Methods: We searched cases of NMZL over a 10-year interval and identified seven cases of CD5-positive NMZL. The clinical, histologic, and immunophenotypic findings of this group were reviewed, and the frequency of dissemination in this group was compared with that of 66 patients with CD5-negative NMZL.
Results: Other than CD5 expression, the histologic and immunophenotypic findings were typical of NMZL. Six (86%) of seven patients had lymphadenopathy above and below the diaphragm, and all six patients assessed had bone marrow involvement. In the CD5-negative group, 28 (42%) patients had lymphadenopathy above and below the diaphragm, and 36 (55%) had bone marrow involvement (P = .045 and P = .037, respectively). Six of seven patients were alive at last follow-up, with a median follow-up of 32 months (3–154 months).
Conclusions: CD5 expression in NMZL correlates with a higher frequency of dissemination, but patients have an indolent clinical course and excellent overall survival.
Introduction
Nodal marginal zone lymphoma (NMZL) was initially described and designated as monocytoid B-cell lymphoma by Sheibani and colleagues in 1986 based on their observation that the neoplastic cells resembled, in part, monocytoid B cells as seen in pathologic states, such as infection by Toxoplasma gondii. Subsequently, the term nodal marginal zone lymphoma was proposed to emphasize the morphologic and immunophenotypic similarity between NMZL and marginal zone lymphomas involving extranodal sites and the spleen. NMZL is currently defined in the World Health Organization (WHO) classification as a primary nodal B-cell lymphoma that morphologically resembles extranodal or splenic marginal zone lymphoma but without evidence of extranodal or splenic disease. Studies have suggested that NMZL has a distinctive gene expression profile that distinguishes it from other marginal zone lymphomas. NMZL is uncommon, accounting for less than 2% of all lymphomas.

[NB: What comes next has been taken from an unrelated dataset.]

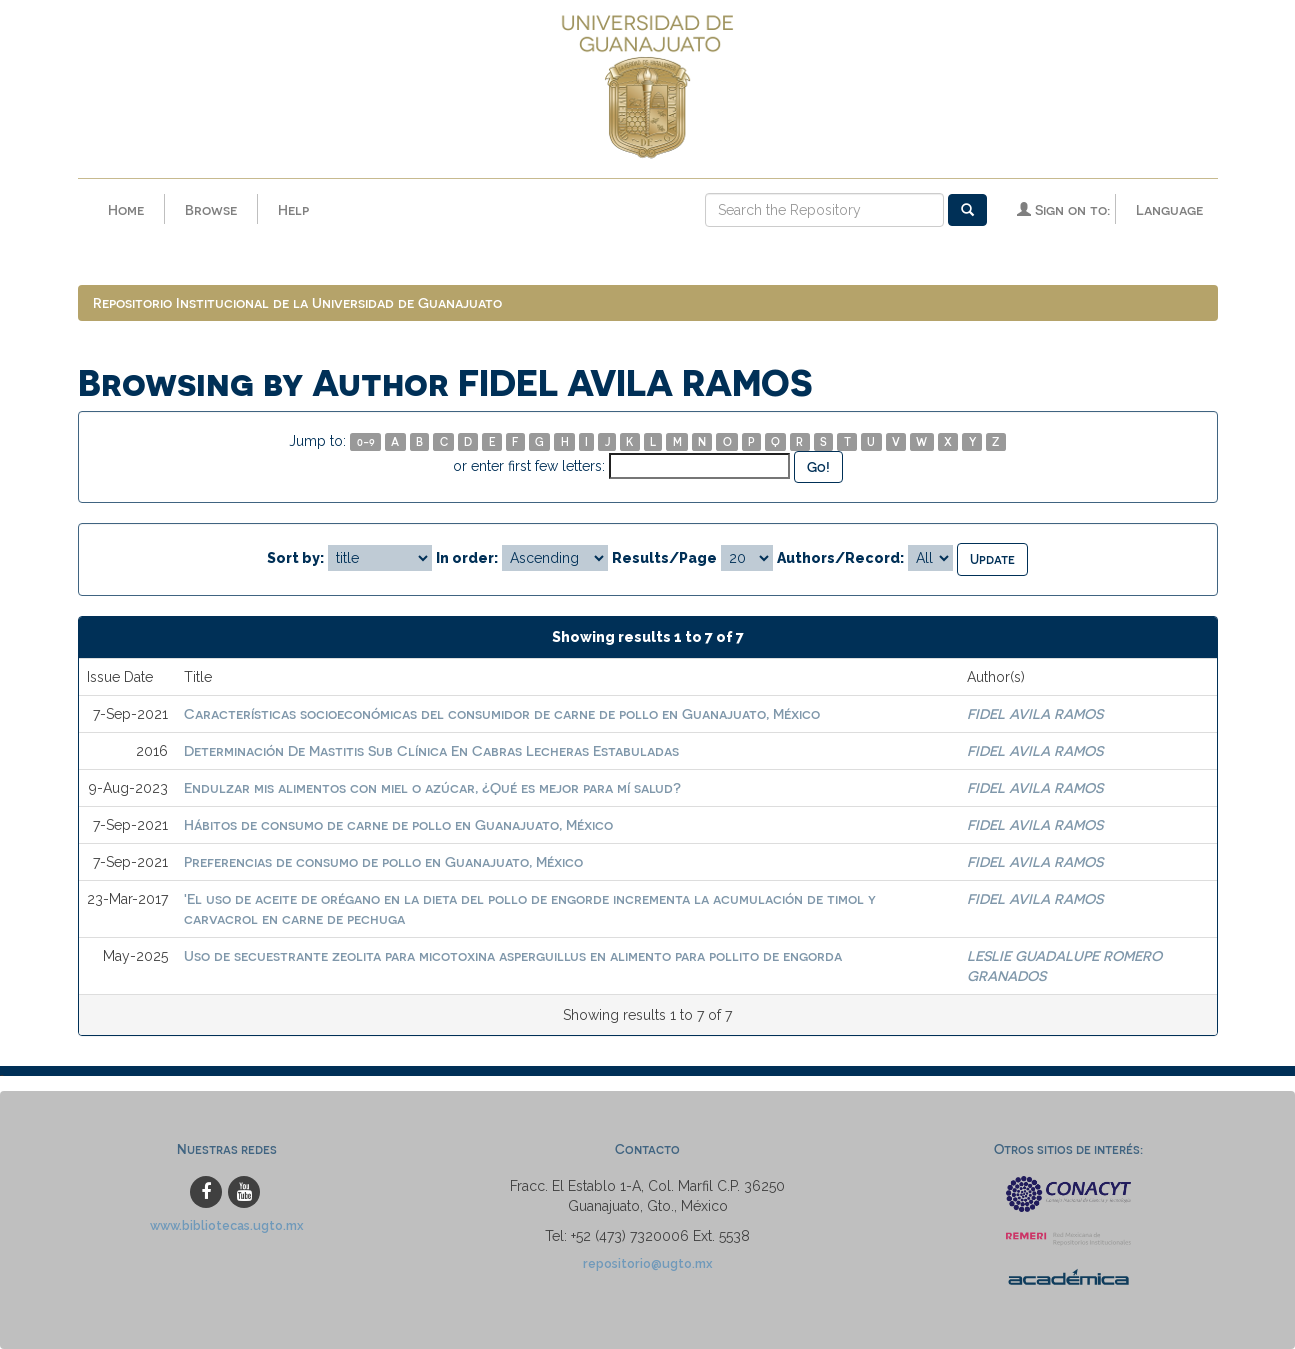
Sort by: (295, 558)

The current WHO classification system does not include immunophenotype in the definition of NMZL. However, NMZL typically has a nonspecific B-cell immunophenotype, positive for monotypic immunoglobulin and pan–B-cell markers and usually negative for CD5, CD10, CD23, BCL-6, and cyclin D1. CD5 is a membrane glycoprotein that is normally present on T-cell subsets as well as memory B cells and appears to have an effect that contributes to B-cell survival. The physiological functions of CD5 in humans, however, remain incompletely understood. Others have reported that CD5 expression can occur in a subset of marginal zone lymphomas and may correlate with dissemination of disease. Ferry et al described three cases of CD5-positive extranodal marginal zone lymphoma of mucosa-associated lymphoid tissue (MALT) type and proposed that CD5 expression is a marker of dissemination and bone marrow involvement. Subsequent case studies and small series also have suggested that patients with CD5-positive MALT lymphoma more often present with disseminated disease than patients with CD5-negative MALT lymphoma. Similarly, CD5 expression in splenic marginal zone lymphoma has been documented and reported to be associated with an increased propensity for peripheral blood and bone marrow involvement. Other reports have described small subsets of cases of CD5-positive extranodal or splenic marginal zone lymphoma. In contrast, fewer cases of CD5-positive NMZL have been reported in the literature, mostly as case reports or as subsets of larger series. In this study, we have collected the largest case series to date of patients with CD5-positive NMZL to more completely describe the clinicopathologic features of this disease as well as assess the impact of CD5 expression on disease dissemination and prognosis.